Make BDA Alignment a dedicated chapter (#355)

spencer-lunarg · web-flow · commit a2f417ac1f38 · 2025-10-31T14:52:48.000-04:00
diff --git a/README.adoc b/README.adoc
@@ -110,6 +110,8 @@ The Vulkan Guide content is also viewable from https://docs.vulkan.org/guide/lat
 
   * `VK_KHR_buffer_device_address`, `VK_EXT_buffer_device_address`
 
+==== xref:{chapters}buffer_device_address_alignment.adoc[Buffer Device Address - Alignment]
+
 == xref:{chapters}pipeline_cache.adoc[Pipeline Caching/Derivatives]
 
 == xref:{chapters}threading.adoc[Threading]

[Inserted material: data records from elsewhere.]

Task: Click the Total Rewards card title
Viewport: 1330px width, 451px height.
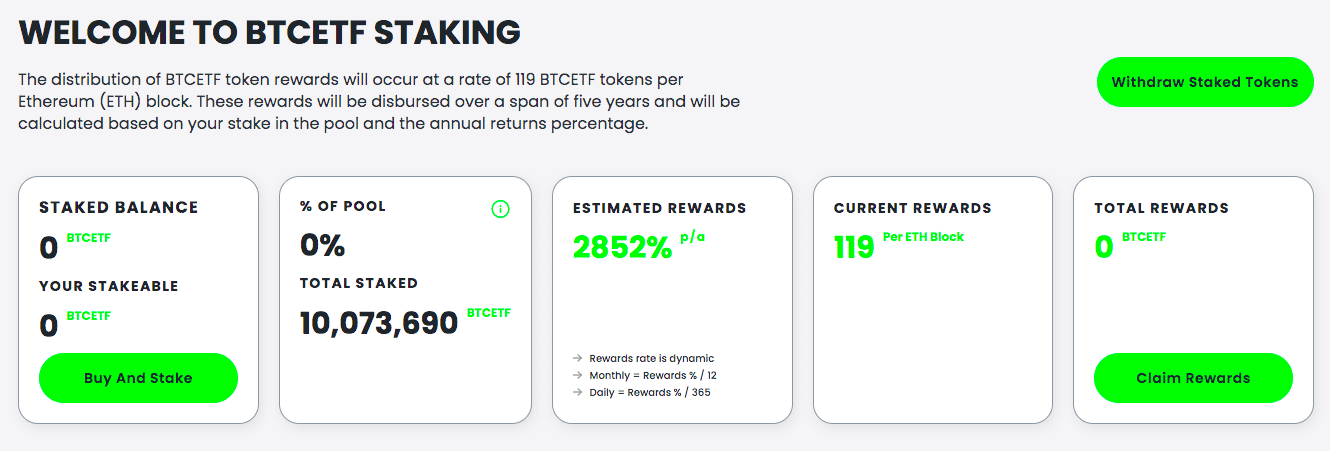Action: pos(1161,208)
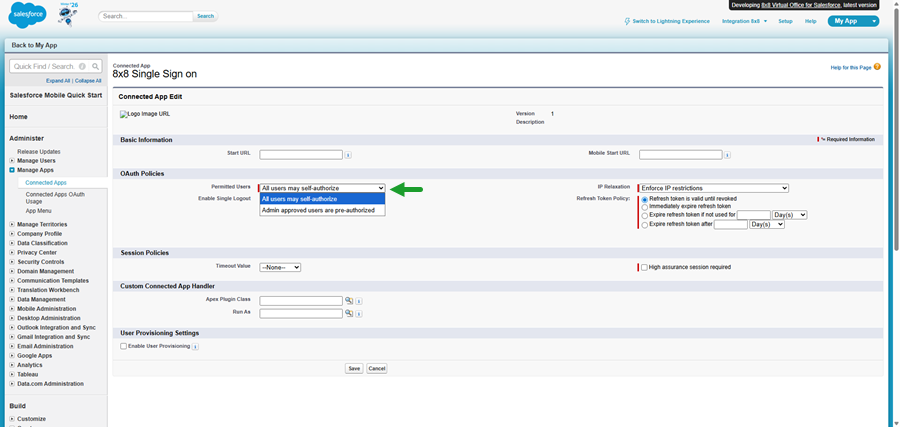Viewport: 900px width, 427px height.
Task: Click the Quick Find magnifier icon
Action: [x=94, y=66]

diff --git a/antora/modules/ROOT/nav.adoc b/antora/modules/ROOT/nav.adoc
@@ -41,6 +41,7 @@
 *** xref:{chapters}sparse_resources.adoc[]

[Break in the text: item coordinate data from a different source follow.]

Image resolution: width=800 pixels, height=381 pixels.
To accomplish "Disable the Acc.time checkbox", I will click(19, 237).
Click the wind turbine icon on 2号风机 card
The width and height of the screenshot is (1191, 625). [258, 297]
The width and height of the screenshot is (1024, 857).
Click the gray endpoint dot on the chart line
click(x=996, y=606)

 *** xref:{chapters}protected.adoc[]
 *** xref:{chapters}buffer_device_address.adoc[]
+**** xref:{chapters}buffer_device_address_alignment.adoc[]
 ** xref:{chapters}pipeline_cache.adoc[]
 ** xref:{chapters}threading.adoc[]
 ** xref:{chapters}depth.adoc[]
diff --git a/chapters/buffer_device_address.adoc b/chapters/buffer_device_address.adoc
@@ -71,98 +71,7 @@ Some device migth support `bufferDeviceAddress`, but not `shaderInt64`. The way
 
 === Alignment
 
-All variables accessed with `PhysicalStorageBuffer` must have an `Aligned` memory operand to it.
-
-[source,swift]
-----
-%x = OpLoad %type %ptr Aligned 16
-OpStore %ptr %obj Aligned 16
-----
-
-Shading languages will have a default, but can allow you to align it explicitly (ex `buffer_reference_alignment`).
-
-The goal of this alignment is this is a promise for how aligned this specific pointer is.
-The compiler has no idea what the address will be when the shader is compiled.
-By providing an alignment it can generate valid code to match the requirement.
-The user is responsible to confirm the address they use is aligned to it.
-
-[source,glsl]
-----
-layout(buffer_reference, buffer_reference_align = 64) buffer MyBDA {
-    uint data;
-};
-
-MyBDA ptr_a; // at 0x1000
-MyBDA ptr_b; // at 0x1010
-MyBDA ptr_c; // at 0x1040
-
-ptr_a.data = 0; // (Aligned 64) valid!
-ptr_b.data = 0; // (Aligned 64) invalid!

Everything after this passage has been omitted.